Swim club property taxes and rural zoning matters are among the pieces of legislation being discussed by the Howard County Council this month.
County Councilwoman Courtney Watson is again pursuing a measure to aid six county nonprofit swim clubs whose operators say they are faced with high property taxes compared to pools operated by homeowners associations and the Columbia Association. Community swim club owners have argued that most of their pools face mounting debt because of high property taxes, as well as increased expenses to make much-needed improvements.
Watson's proposal, which was vetted by the county's planning board in November, would permit pool owners to sell their development rights directly to builders, under an existing county zoning regulation intended to preserve established neighborhoods. The sale of development rights would lower the swim club property's assessed values because the land could not be developed.
The development rights purchased by developers would permit them to increase the number of housing units in a new development in a different location by 10 percent.

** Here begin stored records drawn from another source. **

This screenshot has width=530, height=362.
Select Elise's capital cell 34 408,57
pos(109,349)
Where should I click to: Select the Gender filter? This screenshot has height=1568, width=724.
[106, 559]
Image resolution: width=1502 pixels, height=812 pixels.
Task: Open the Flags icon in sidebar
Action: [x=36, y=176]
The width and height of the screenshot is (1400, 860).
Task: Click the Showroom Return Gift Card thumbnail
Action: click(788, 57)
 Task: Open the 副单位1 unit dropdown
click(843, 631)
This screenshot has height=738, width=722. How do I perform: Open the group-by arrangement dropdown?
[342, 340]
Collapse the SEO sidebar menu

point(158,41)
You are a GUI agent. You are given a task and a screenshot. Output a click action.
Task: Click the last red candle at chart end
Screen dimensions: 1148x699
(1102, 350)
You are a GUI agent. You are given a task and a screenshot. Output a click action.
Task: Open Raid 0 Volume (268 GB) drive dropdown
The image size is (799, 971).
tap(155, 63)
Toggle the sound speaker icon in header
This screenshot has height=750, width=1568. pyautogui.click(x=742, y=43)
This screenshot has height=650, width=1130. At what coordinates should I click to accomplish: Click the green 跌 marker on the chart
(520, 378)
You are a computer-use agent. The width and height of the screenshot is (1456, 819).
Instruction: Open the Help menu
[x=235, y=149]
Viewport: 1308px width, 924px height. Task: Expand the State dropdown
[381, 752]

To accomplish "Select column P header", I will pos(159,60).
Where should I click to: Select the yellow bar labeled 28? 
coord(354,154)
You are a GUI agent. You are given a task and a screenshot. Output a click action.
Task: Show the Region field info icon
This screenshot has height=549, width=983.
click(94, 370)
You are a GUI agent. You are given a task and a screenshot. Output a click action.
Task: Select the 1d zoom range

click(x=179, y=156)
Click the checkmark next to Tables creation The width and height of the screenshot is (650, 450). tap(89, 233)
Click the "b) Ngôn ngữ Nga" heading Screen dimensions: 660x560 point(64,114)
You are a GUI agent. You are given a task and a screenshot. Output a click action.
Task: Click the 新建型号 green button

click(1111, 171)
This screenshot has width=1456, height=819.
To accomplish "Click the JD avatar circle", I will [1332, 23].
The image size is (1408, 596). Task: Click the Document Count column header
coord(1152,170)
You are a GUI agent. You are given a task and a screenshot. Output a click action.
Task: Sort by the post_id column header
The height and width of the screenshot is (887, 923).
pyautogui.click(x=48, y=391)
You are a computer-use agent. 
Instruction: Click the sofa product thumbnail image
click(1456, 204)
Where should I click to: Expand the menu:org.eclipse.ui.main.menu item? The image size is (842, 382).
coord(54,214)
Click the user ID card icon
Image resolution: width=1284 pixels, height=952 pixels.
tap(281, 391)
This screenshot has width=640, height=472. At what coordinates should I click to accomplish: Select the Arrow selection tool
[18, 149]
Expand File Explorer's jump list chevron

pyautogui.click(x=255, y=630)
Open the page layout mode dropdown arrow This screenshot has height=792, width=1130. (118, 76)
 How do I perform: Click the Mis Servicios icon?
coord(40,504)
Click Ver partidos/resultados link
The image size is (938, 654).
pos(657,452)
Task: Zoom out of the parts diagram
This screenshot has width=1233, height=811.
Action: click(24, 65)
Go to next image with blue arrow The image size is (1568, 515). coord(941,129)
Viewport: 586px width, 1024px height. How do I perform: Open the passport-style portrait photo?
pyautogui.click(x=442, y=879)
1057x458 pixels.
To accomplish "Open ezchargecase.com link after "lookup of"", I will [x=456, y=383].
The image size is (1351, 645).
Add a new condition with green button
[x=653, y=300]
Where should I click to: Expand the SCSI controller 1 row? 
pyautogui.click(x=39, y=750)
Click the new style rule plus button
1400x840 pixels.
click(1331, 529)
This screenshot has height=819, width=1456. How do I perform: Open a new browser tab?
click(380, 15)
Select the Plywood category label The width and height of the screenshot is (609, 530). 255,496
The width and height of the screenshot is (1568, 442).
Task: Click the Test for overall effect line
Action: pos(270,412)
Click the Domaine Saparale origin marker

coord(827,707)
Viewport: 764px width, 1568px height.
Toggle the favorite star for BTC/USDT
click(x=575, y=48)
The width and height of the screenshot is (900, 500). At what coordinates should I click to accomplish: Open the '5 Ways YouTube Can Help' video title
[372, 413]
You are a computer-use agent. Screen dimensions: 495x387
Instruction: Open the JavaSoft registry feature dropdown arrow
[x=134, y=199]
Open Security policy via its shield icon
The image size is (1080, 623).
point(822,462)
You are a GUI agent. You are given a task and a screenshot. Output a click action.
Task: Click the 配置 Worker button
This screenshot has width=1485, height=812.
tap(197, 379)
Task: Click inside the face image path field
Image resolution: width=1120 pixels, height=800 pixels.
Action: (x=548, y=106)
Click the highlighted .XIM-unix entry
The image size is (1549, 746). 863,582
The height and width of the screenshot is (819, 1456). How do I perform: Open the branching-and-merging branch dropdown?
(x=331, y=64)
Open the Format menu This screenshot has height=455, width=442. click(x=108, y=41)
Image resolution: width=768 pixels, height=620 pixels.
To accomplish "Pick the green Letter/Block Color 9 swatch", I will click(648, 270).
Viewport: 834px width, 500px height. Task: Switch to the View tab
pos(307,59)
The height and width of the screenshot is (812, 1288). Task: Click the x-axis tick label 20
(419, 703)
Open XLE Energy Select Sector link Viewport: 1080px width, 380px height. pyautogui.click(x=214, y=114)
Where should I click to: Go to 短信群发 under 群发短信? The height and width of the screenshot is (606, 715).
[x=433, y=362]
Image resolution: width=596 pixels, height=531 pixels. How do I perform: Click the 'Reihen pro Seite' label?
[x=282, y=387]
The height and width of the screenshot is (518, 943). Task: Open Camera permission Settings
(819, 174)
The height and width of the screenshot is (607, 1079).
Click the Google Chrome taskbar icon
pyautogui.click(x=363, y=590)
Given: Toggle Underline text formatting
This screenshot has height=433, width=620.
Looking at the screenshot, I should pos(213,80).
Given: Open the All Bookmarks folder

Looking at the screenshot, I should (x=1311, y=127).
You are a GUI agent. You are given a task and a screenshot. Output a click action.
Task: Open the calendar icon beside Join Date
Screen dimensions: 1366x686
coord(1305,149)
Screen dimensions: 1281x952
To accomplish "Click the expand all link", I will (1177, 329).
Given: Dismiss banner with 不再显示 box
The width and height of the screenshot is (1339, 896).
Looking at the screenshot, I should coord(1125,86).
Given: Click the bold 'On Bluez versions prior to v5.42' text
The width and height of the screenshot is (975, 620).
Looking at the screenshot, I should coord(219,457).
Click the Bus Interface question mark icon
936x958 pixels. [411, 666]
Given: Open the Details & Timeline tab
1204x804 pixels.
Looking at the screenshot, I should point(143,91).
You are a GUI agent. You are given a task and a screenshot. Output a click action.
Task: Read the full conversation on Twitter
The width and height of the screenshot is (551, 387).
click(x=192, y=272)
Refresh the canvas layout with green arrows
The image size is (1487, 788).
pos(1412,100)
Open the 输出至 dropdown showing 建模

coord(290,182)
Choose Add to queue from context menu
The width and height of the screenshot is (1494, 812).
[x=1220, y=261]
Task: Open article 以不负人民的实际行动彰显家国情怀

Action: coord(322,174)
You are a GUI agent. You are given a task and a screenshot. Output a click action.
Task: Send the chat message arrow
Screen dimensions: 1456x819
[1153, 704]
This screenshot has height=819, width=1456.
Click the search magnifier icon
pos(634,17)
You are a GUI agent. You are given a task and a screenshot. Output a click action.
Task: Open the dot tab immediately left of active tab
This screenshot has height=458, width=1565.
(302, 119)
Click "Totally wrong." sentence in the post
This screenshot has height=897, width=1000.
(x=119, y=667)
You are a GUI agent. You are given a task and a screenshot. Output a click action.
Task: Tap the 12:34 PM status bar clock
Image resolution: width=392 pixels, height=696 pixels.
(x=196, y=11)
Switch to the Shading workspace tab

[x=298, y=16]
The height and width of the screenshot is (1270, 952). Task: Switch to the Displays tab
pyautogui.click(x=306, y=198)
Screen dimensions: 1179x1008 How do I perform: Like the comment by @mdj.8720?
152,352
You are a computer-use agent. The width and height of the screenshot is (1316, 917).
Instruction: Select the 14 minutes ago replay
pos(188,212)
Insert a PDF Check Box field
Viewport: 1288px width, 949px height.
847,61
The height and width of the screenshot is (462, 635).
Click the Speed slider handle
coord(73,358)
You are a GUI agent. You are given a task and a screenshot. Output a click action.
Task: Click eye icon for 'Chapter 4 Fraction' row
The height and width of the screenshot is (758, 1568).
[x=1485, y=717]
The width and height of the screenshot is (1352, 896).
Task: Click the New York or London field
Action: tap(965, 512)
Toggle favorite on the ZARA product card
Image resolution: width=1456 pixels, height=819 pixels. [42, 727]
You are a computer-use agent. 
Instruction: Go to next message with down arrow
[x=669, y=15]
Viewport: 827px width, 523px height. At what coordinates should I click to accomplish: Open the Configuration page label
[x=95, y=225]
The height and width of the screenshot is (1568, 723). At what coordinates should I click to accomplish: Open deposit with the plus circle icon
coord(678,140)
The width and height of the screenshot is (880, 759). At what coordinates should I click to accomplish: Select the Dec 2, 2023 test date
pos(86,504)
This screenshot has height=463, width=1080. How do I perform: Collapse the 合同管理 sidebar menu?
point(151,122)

The county adopted the preservation law to control density in older neighborhoods, where some lots were never developed.
Three of the five council members voted against a bill in July that would have established a tax credit for a half-dozen nonprofit swim clubs in the county.
The council will also hear two issues afflicting more rural parts of the county.
One piece of legislation would ease setback provisions for horse riding academies and stables.
The measure, proposed at the request of resident Viram Patel, would allow for the shorter distance of 100 feet between a riding practice area to a neighboring lot. A stable, which holds horses and therefore is used for longer periods of time, would have to be set at least 200 feet from a neighboring lot.
The county's planning board approved the recommendation last month.
Another zoning measure would loosen requirements for rural pick-your-own operations in the rural western part of the county by allowing farmers on smaller roads to have cut-your-own Christmas trees or pick-your-own produce operations.
Marsha S. McLaughlin, director of the department of planning and zoning, said that the measure would give farmers more opportunities to have pick-your-own operations. She said the amendment would help farmers in rural conservation preservation areas who are not on main roads.
McLaughlin added that the amendment would create agritourism opportunities and help farmers stay in business. "People like to go out and pick their own," she said.